Springfield was one of the first cities in the region to co-opt regional public transit buses to supplement its school bus fleet. After some early glitches, the program has been a popular success, according to Jack Maloney, transportation director for Springfield public schools.
The Springfield program, like Hartford's proposed program, is limited to high school students. Maloney said students living in the downtown area use photo identification cards that they swipe through a card reader each time they take a ride. The city pays for student trips at a bulk rate of $2 a day, or 50 cents less than the commercial rate for a round trip.

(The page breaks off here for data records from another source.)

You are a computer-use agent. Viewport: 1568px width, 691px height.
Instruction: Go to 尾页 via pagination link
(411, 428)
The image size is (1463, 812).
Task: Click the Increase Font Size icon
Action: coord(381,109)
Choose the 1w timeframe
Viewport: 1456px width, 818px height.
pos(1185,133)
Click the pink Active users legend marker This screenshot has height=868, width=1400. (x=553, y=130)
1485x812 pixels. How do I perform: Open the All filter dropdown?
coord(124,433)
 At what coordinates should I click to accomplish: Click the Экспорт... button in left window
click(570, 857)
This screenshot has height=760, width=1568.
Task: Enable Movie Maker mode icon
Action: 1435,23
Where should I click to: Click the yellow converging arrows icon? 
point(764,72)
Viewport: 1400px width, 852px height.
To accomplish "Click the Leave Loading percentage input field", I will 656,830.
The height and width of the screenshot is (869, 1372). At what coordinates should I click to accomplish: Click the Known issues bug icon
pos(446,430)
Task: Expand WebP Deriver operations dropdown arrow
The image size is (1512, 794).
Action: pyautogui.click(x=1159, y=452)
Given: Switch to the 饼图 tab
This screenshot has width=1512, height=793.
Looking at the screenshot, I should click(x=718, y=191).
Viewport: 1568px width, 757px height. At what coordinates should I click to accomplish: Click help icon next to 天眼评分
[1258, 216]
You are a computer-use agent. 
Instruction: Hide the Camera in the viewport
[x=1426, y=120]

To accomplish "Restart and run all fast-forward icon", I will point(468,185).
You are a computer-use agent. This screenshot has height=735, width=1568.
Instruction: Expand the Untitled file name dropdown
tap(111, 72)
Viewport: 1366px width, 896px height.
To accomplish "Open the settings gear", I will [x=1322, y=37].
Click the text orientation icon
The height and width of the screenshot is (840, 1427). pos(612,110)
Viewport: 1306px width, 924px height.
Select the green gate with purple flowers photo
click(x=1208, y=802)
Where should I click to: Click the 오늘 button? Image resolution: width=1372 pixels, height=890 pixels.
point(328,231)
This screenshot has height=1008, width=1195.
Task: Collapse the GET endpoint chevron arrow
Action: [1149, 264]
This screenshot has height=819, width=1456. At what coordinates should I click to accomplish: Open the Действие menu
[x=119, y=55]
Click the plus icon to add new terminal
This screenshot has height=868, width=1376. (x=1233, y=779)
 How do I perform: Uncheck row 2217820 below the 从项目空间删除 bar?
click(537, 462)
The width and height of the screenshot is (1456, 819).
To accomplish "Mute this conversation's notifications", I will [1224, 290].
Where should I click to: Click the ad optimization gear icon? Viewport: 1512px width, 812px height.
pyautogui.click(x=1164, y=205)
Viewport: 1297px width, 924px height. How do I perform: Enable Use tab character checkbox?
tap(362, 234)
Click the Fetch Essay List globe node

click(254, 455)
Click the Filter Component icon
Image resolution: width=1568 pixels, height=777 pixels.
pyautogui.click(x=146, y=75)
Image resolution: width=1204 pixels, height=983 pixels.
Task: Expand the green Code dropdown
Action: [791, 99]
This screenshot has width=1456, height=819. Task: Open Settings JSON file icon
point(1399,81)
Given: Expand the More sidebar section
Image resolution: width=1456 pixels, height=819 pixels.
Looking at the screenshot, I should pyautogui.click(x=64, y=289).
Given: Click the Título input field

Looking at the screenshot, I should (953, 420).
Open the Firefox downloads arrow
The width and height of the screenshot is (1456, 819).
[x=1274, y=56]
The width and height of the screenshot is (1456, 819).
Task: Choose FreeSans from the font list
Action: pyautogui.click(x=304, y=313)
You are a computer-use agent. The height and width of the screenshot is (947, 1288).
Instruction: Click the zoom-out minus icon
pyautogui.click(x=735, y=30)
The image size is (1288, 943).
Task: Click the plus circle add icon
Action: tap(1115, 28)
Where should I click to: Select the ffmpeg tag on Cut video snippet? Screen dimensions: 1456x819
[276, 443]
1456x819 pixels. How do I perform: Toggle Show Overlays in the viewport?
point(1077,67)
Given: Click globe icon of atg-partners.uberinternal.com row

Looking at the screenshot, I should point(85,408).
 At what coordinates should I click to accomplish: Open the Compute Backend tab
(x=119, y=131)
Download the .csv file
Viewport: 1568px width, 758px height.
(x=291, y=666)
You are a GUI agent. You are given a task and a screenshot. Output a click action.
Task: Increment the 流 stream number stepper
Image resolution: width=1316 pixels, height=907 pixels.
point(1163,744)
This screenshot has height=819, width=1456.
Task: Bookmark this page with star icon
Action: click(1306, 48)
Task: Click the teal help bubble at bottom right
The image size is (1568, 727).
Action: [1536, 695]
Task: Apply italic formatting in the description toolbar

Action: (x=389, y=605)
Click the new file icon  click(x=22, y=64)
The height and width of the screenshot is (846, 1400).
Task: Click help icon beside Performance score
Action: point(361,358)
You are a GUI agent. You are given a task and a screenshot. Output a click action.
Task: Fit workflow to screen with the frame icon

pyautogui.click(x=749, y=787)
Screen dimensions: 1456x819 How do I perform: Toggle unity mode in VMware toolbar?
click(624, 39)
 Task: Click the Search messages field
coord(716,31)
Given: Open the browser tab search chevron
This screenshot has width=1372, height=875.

High school students living in the outlying areas of the city still get to class via the traditional yellow buses, Maloney said. About 900 students, about a third of the district's high school enrollment, use public transit, he said.
"The big thing is it's very efficient, Maloney said. "Your Connecticut Transit could probably do it with just a burp because they're so efficient."
Traditional yellow buses will still be offered to Hartford high school students who choose to attend their neighborhood schools, officials said. But public transit might be more practical for instance, if a Bulkeley High School senior wishes to attend classes at a new nursing school being offered inside Harford Public High School on the other side of town, Adamowski said.
"We're trying to encourage choice," Adamowski said. "[Using city transit buses] was requested by parents. It's a relatively small expense that meets the needs of some."
Connecticut transit administrators and Hartford police representatives first discussed the idea of using state transit buses with school officials last fall. CT-Transit Assistant General Manager Phil Fry said he thought the city was going to abandon the idea after hearing all the concerns raised at the meeting.
"We saw some possible difficulties with it occurring the way school officials wanted to have it occur," Fry said. "We left that meeting assuming it wasn't going forward."
Fry said school buses hold more people than CT-Transit vehicles, and he was concerned there would not be enough capacity to meet students' needs along with the usual crush of commuters in the mornings and afternoons.
Bridgeport tried using city transit buses for all of its high school students four years ago but quickly realized it didn't have the capacity, according to Raul Lafitte, transportation director for the city's schools. Bridgeport now uses city transit for some high school students and yellow buses for others. Springfield ended up adding special public transit bus trips during school hours to meet the demand there.
Reprinted with permission of the Hartford Courant.